2. **Compare to patterns** - Does this match known algorithmic patterns?
3. **Verify with evidence** - Check for characteristic constants, operations, structure
4. **Document pattern** - Bookmark with pattern name for reference
5. **Improve code** - Rename variables/functions to reflect pattern (e.g., `aes_encrypt`, `rc4_keystream`)
### Example Investigation
```
Observation: Function with nested loops, array lookups, XOR operations
Compare: Matches "Block Cipher" or "Stream Cipher" patterns
Verify:
- Check for large constant array (S-box?)
- Count outer loop iterations (rounds?)
- Look for key schedule function
Find: 256-byte array starting 63 7c 77 7b...
14 iterations in outer loop
Conclusion: AES-256 (14 rounds, standard S-box)
Improve:
rename-variables: state→aes_state, table→aes_sbox
set-function-prototype: void aes_encrypt(uint8_t* data, uint8_t* key)
set-comment: "AES-256 encryption using standard S-box"
```
### Pattern Combination
Real-world code combines multiple patterns:
**Example: Malware C2 Communication**
```
[Command Dispatcher] receives command from network
[State Machine] tracks connection state
[Callback Functions] handle specific commands
[Buffer Management] manages received data
[Encryption] protects command payloads
```
When you identify one pattern, look for related patterns in:
- Functions that call this one (higher-level orchestration)

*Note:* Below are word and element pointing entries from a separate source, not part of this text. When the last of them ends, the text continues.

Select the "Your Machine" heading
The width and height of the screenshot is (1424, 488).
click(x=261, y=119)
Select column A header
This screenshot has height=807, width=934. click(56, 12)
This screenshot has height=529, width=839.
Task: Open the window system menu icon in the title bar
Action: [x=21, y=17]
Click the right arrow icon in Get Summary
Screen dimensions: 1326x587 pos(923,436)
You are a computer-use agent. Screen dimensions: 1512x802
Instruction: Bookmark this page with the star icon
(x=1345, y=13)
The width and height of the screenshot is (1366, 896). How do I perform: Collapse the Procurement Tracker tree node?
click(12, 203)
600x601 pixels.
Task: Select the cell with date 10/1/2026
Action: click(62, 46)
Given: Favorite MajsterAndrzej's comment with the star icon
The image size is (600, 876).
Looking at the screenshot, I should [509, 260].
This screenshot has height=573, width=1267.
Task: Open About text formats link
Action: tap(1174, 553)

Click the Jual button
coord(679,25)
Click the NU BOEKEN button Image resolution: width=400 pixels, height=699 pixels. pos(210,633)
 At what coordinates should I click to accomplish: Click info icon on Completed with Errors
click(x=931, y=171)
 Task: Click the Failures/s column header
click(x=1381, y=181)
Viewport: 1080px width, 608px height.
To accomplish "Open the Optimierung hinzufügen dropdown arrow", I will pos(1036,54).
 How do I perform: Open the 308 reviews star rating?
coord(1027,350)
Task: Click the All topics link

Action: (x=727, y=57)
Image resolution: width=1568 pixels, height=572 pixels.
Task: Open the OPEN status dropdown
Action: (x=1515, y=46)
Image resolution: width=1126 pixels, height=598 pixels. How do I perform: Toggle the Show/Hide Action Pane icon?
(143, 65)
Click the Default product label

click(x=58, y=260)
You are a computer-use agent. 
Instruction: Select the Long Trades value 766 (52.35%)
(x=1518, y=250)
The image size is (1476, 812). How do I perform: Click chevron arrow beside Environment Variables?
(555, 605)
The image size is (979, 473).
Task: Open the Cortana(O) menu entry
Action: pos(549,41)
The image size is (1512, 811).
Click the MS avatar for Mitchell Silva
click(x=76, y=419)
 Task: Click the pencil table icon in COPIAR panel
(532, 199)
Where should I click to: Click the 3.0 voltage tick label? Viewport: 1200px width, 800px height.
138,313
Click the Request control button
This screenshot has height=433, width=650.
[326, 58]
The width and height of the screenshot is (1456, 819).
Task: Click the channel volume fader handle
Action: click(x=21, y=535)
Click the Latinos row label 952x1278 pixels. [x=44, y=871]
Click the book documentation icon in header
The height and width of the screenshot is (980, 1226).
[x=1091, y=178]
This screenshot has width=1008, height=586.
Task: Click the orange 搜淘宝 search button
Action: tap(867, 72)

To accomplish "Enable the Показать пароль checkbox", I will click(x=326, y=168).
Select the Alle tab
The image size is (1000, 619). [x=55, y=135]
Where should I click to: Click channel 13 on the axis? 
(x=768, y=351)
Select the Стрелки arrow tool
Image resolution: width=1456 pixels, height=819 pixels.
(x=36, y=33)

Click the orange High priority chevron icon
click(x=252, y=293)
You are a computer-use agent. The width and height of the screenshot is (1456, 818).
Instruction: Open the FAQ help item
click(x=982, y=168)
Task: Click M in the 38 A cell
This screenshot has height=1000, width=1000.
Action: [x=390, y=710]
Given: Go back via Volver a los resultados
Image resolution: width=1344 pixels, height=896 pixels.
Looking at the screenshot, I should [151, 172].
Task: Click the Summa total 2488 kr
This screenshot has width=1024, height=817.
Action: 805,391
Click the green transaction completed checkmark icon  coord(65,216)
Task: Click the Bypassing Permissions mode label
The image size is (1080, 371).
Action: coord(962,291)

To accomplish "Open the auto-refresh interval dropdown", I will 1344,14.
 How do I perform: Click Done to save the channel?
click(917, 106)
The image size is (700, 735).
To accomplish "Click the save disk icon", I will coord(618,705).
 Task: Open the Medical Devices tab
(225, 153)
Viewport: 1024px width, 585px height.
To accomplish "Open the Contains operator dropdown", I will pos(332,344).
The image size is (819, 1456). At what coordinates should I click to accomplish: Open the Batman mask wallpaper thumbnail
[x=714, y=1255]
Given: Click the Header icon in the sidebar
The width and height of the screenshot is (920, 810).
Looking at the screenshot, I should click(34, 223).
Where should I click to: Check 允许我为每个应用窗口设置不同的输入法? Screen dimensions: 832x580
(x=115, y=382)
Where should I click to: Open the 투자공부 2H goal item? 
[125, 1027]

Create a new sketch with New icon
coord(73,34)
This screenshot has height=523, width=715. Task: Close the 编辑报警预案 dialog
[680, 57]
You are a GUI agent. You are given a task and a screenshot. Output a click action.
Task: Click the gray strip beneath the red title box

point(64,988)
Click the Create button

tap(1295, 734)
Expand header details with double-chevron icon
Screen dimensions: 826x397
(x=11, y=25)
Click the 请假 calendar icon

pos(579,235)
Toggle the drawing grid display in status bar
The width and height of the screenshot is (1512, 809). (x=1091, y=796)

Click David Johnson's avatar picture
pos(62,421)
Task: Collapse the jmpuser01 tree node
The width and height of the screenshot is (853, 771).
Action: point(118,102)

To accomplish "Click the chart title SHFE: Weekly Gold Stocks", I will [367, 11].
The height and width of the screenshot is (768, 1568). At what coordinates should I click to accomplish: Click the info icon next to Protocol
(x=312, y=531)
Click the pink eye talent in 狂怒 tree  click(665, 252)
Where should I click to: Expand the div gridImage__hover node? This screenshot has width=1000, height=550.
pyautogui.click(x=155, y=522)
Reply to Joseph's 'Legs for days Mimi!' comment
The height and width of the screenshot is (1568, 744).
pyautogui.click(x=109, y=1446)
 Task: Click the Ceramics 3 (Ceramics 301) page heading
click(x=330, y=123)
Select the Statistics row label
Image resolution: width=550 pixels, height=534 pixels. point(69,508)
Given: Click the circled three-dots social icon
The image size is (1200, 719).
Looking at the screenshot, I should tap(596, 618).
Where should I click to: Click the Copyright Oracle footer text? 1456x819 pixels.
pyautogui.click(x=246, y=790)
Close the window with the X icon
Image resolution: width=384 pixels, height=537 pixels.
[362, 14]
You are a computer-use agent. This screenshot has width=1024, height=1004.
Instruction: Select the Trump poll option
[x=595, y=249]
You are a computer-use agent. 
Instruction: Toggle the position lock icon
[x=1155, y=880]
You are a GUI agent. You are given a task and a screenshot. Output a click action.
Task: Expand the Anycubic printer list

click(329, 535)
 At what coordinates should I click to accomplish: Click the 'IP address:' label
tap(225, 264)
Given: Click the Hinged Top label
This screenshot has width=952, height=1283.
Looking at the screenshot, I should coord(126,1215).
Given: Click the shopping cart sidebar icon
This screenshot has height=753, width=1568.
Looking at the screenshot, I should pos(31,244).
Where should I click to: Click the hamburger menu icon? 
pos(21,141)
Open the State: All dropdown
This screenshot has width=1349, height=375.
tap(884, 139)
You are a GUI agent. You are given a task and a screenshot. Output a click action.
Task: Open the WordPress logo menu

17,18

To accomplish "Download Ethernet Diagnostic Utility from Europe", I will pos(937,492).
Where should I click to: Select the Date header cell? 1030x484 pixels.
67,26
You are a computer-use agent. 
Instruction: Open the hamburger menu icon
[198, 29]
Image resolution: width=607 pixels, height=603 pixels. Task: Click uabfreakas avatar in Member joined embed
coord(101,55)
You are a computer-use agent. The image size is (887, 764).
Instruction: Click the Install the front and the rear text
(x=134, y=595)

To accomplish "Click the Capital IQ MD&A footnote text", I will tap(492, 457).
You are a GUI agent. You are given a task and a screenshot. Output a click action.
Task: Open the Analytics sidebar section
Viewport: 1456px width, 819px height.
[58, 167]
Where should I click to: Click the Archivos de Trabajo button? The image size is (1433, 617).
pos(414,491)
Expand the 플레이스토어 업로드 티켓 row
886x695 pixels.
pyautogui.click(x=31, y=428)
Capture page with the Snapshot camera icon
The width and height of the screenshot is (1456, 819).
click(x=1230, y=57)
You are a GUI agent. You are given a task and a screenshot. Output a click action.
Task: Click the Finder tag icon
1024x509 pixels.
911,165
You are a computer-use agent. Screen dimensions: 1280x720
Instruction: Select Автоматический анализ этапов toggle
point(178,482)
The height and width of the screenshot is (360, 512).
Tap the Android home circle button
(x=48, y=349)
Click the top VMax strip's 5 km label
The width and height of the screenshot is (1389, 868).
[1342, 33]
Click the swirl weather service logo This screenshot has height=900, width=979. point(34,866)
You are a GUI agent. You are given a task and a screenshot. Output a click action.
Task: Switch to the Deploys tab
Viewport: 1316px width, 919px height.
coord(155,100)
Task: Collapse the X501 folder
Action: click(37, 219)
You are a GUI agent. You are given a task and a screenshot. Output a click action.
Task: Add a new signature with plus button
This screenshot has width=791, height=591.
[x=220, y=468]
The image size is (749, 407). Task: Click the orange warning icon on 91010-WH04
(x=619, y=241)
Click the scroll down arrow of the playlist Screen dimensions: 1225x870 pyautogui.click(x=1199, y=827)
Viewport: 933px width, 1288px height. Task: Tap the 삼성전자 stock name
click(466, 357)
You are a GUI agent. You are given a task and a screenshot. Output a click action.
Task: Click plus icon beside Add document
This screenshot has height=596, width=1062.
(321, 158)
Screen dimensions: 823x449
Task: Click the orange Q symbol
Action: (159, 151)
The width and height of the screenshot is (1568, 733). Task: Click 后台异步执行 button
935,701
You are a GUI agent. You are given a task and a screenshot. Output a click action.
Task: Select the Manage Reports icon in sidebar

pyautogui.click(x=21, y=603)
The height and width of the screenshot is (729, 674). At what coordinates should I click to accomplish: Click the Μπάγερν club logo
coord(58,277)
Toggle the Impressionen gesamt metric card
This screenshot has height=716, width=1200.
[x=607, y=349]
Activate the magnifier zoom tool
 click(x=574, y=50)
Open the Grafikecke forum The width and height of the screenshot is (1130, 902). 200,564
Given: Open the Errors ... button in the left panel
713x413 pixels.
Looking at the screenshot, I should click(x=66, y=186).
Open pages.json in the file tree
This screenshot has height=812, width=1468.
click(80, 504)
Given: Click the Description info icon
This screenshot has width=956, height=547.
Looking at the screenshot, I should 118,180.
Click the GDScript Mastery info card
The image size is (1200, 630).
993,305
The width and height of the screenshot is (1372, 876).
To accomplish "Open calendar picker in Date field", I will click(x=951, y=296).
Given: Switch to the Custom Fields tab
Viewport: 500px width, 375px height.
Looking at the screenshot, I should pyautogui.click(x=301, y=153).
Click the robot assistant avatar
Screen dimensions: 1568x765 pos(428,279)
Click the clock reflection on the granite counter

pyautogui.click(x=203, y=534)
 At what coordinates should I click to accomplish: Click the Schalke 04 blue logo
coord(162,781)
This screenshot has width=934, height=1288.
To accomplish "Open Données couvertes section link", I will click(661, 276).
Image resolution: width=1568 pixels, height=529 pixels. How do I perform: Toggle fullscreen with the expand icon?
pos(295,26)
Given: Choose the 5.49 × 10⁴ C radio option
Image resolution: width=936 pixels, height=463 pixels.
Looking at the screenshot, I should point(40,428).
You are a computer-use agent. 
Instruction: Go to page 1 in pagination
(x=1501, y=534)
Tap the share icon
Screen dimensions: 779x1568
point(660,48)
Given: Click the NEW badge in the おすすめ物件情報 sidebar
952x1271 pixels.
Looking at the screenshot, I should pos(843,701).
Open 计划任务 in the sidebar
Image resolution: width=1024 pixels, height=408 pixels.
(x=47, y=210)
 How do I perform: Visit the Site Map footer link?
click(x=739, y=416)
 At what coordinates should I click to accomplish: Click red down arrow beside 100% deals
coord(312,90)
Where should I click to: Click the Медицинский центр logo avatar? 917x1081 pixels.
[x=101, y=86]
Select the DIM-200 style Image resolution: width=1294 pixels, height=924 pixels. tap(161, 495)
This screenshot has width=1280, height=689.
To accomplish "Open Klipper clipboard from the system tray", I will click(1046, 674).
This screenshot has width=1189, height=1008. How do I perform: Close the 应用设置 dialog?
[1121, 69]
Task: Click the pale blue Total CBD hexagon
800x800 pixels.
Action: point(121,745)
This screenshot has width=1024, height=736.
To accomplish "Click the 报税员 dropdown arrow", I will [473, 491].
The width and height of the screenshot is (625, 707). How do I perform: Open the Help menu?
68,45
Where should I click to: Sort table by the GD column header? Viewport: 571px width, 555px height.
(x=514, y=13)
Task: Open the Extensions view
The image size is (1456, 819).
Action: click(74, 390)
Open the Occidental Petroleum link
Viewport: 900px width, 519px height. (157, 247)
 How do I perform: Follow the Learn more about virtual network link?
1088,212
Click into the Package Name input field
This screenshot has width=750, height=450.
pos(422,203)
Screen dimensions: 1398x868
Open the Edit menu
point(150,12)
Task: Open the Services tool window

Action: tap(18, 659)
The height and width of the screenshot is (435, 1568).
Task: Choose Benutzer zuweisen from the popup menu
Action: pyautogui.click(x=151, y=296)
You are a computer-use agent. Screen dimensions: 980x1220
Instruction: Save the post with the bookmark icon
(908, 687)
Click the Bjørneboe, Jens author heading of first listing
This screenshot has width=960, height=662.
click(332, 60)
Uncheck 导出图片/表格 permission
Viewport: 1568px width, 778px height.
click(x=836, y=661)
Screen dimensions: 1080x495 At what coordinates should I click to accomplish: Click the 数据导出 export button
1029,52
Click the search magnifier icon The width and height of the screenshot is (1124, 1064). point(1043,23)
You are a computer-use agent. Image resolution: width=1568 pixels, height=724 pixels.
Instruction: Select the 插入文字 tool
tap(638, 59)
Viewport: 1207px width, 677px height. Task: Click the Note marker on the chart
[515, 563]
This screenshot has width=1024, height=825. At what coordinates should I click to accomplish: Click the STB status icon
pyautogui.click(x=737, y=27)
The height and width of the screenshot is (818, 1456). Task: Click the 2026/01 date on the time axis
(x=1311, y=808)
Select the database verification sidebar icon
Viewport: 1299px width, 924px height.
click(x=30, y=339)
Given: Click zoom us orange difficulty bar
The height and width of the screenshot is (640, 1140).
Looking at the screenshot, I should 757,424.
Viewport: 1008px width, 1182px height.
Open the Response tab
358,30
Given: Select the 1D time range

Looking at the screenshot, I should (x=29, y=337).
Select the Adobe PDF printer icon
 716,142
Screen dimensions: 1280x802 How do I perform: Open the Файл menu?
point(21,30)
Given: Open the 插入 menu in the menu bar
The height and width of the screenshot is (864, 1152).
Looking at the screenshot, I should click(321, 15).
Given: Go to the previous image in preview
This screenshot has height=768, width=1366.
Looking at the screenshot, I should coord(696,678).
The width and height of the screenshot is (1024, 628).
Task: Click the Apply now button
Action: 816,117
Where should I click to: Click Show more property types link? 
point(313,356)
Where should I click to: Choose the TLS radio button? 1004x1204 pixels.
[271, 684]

- Functions called by this one (lower-level primitives)
- Cross-references to shared data structures
### Progressive Understanding
Don't need to identify every pattern perfectly:
**First pass:** "This looks like crypto (lots of XOR and loops)"
**Second pass:** "Probably a stream cipher (simple state, no large tables)"
**Third pass:** "Matches RC4 pattern (256-byte init, swap operations)"
**Fourth pass:** "Confirmed RC4 (found KSA and PRGA pattern)"
Each pass refines understanding and guides further investigation.